— BEGIN —

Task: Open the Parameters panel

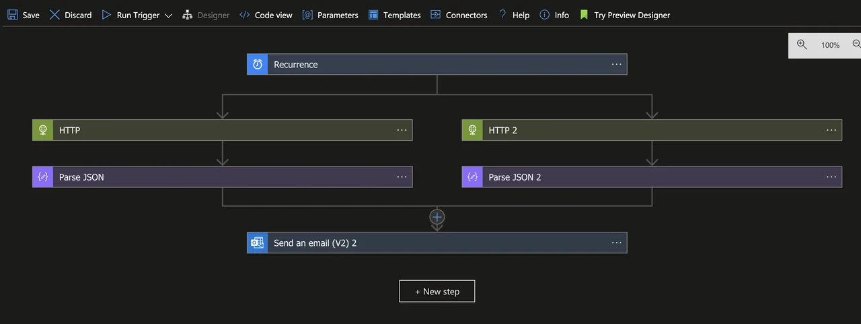Action: coord(330,15)
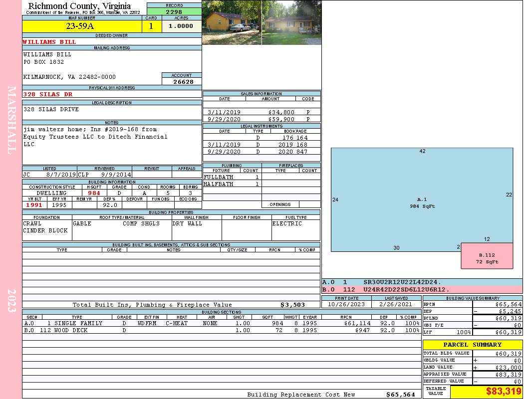The image size is (524, 399).
Task: Click the yellow PARCEL SUMMARY header
Action: [x=472, y=345]
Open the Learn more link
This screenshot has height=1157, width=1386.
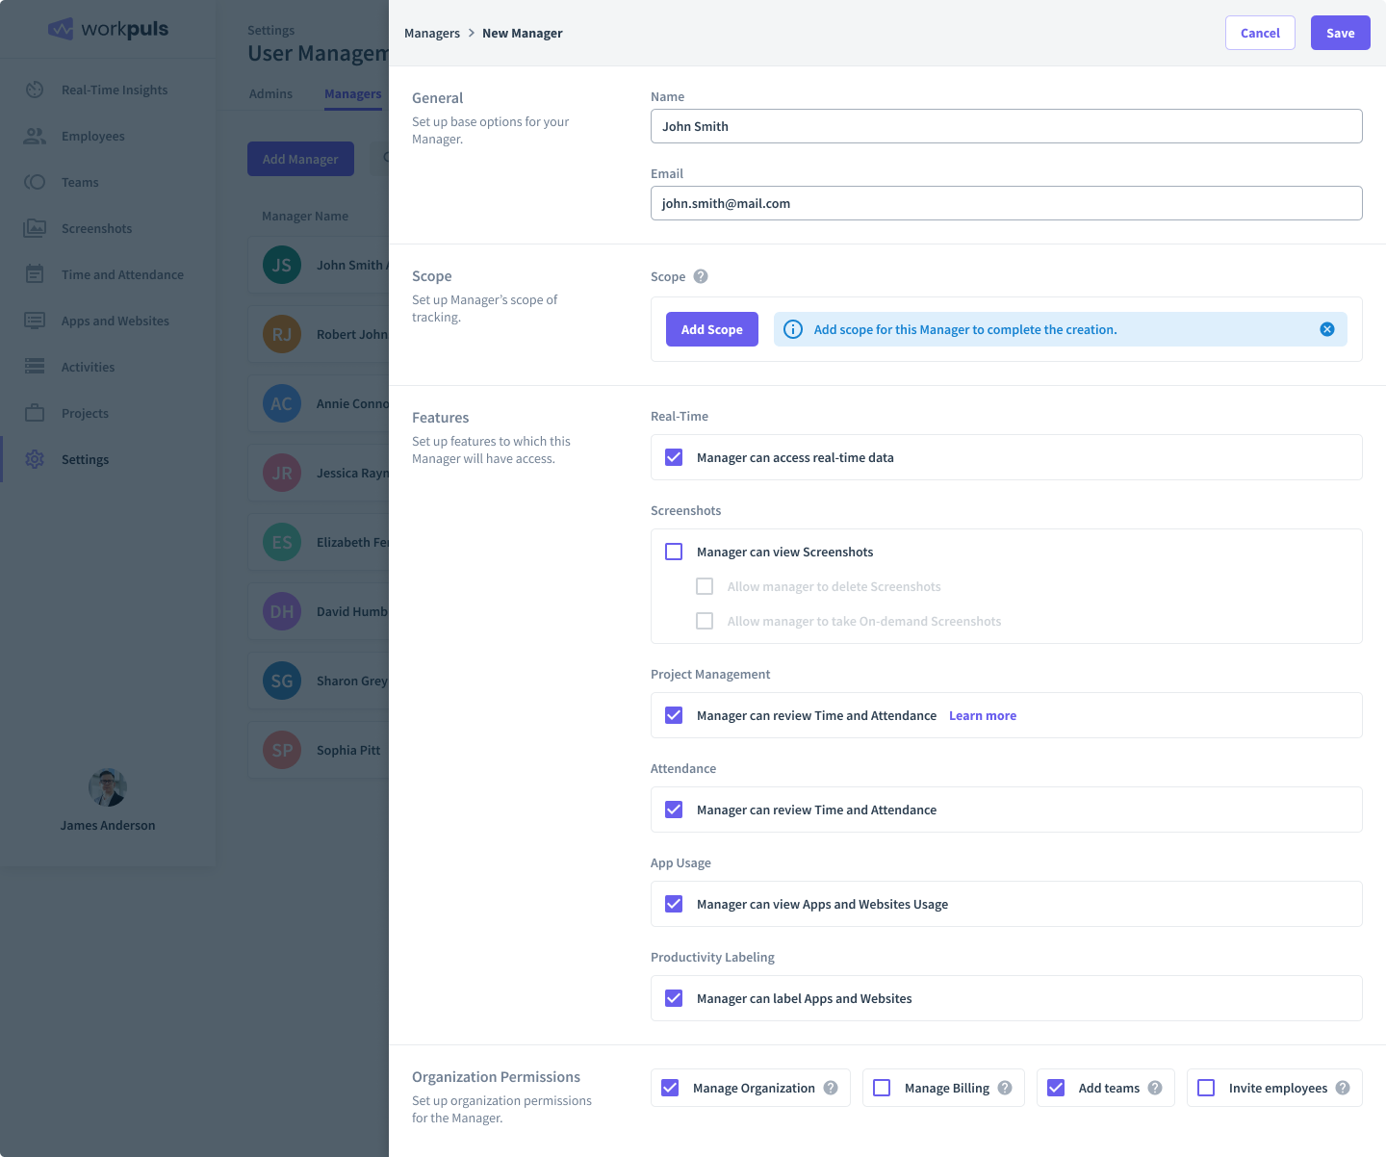(983, 715)
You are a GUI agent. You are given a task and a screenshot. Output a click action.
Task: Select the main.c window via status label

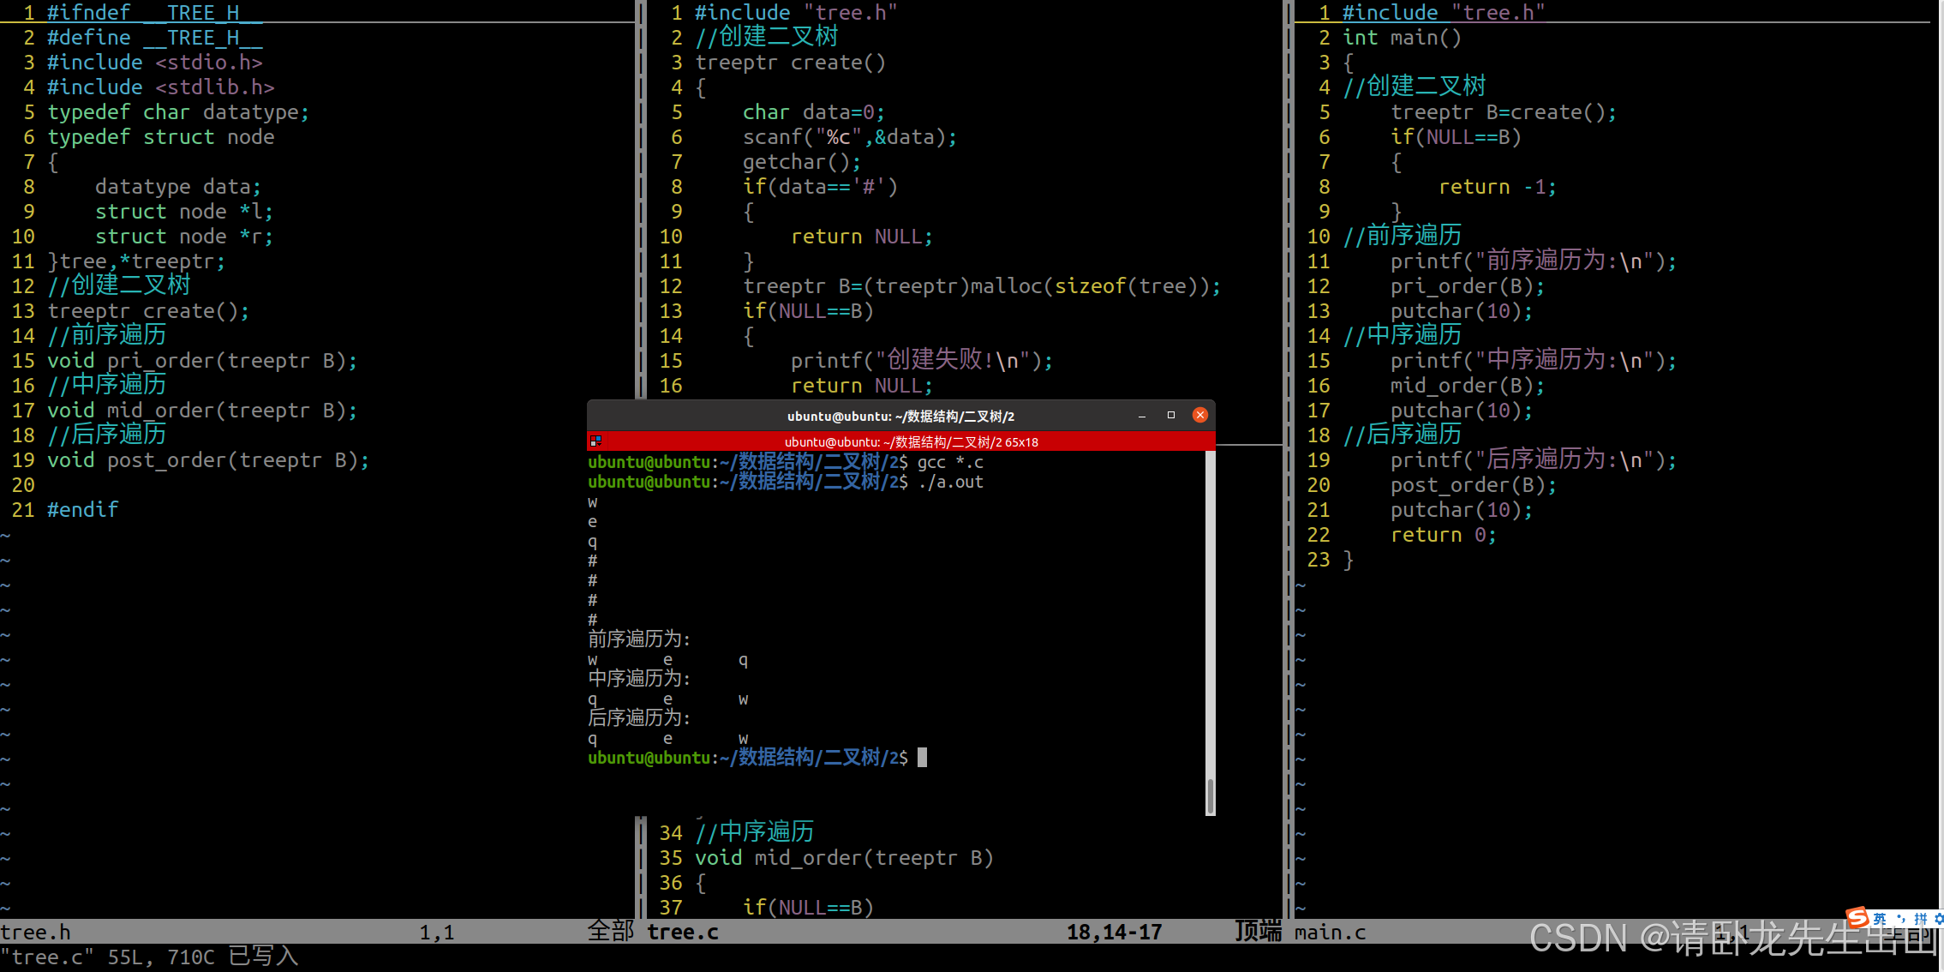(x=1329, y=932)
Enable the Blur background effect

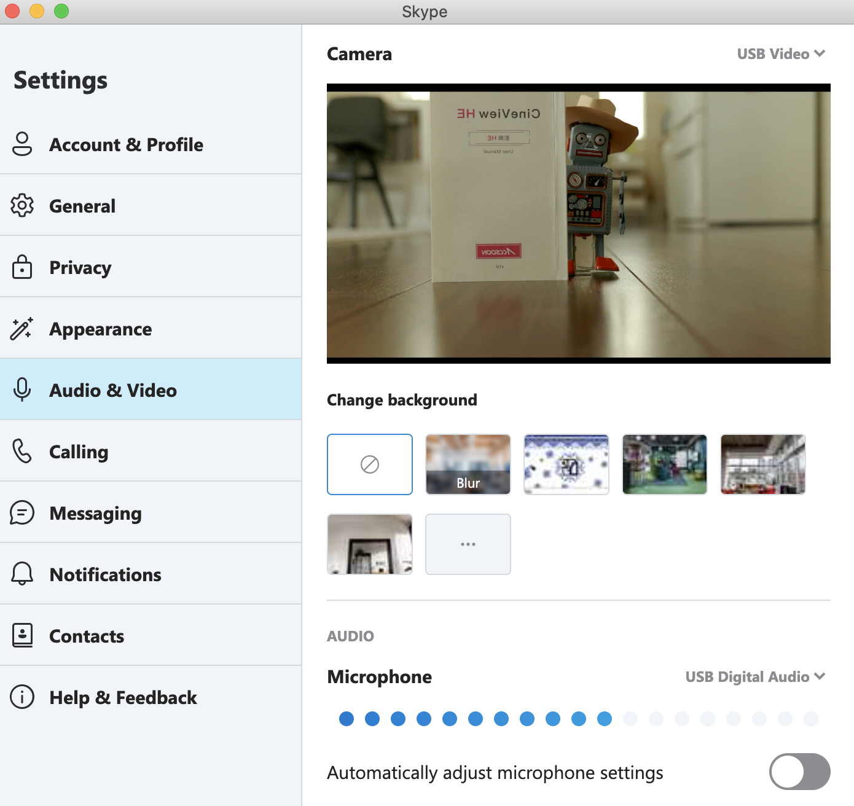point(468,464)
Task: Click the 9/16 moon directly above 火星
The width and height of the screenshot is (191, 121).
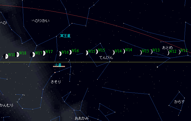Action: coord(60,54)
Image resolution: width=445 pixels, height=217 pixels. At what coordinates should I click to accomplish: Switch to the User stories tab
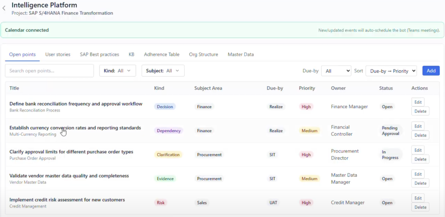coord(57,54)
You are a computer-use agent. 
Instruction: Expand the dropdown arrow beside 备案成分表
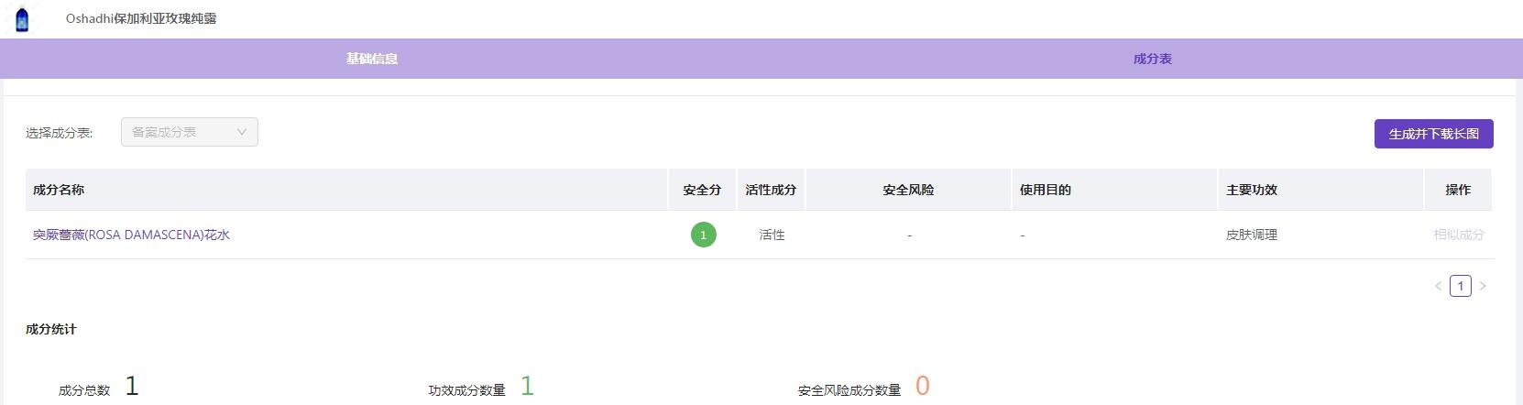[x=242, y=132]
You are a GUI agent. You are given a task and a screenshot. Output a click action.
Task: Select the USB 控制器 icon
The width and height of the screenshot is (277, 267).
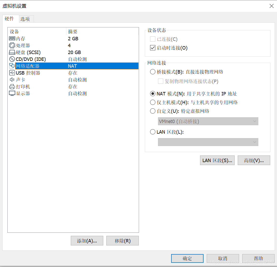(x=12, y=73)
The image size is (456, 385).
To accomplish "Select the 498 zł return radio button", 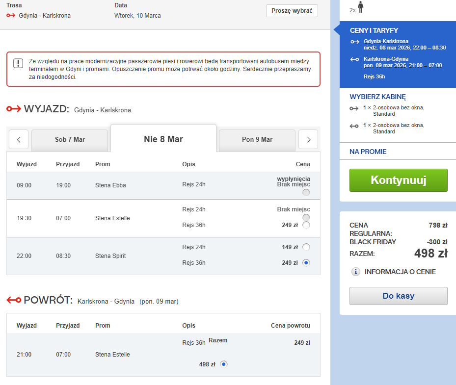I will [223, 364].
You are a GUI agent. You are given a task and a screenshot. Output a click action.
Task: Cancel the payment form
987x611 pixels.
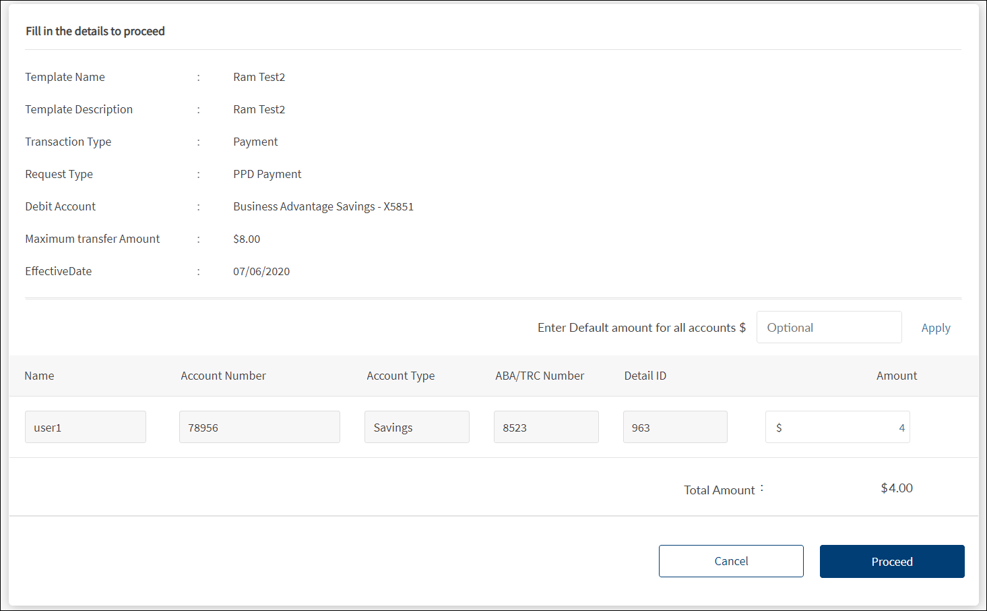(x=731, y=561)
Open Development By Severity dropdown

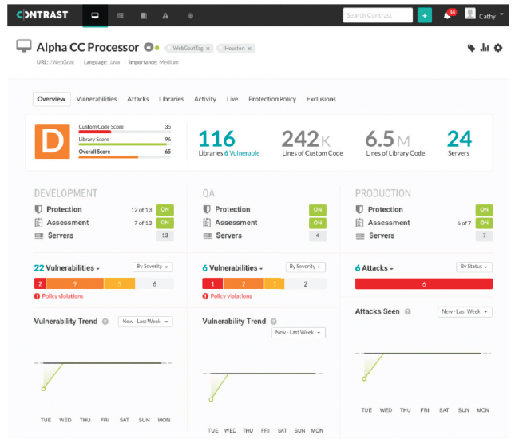[152, 267]
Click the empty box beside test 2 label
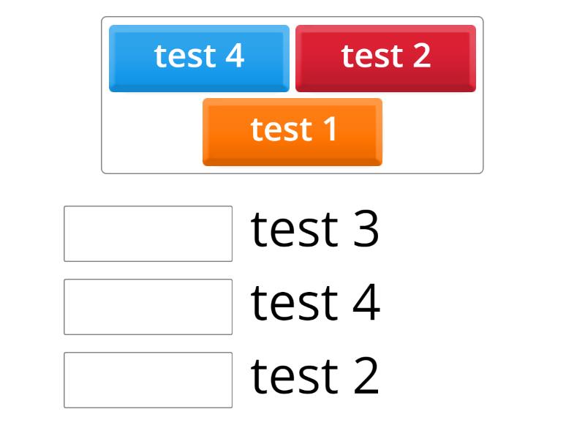The image size is (585, 439). (x=148, y=380)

— END —

Problem to solve: Can you give the stretch of entries from the very start through the line containing "(x=12, y=73)", both ends included, as a numbered list with blank lines skipped and the pictures left out?

Reply to the exercise:
1. Task: Open the Parameters panel
2. Action: coord(330,15)
3. The image size is (524, 399).
4. Task: Click the yellow PARCEL SUMMARY header
5. Action: [x=472, y=345]
6. Open the Learn more link
7. This screenshot has height=1157, width=1386.
8. (983, 715)
9. You are a GUI agent. You are given a task and a screenshot. Output a click action.
10. Task: Select the main.c window via status label
11. (x=1329, y=932)
12. Enable the Blur background effect
13. point(468,464)
14. Task: Click the 9/16 moon directly above 火星
15. The width and height of the screenshot is (191, 121).
16. Action: coord(60,54)
17. Image resolution: width=445 pixels, height=217 pixels. At what coordinates should I click to accomplish: Switch to the User stories tab
18. coord(57,54)
19. You are a computer-use agent. 
20. Instruction: Expand the dropdown arrow beside 备案成分表
21. [x=242, y=132]
22. You are a GUI agent. You are given a task and a screenshot. Output a click action.
23. Task: Select the USB 控制器 icon
24. The width and height of the screenshot is (277, 267).
25. (x=12, y=73)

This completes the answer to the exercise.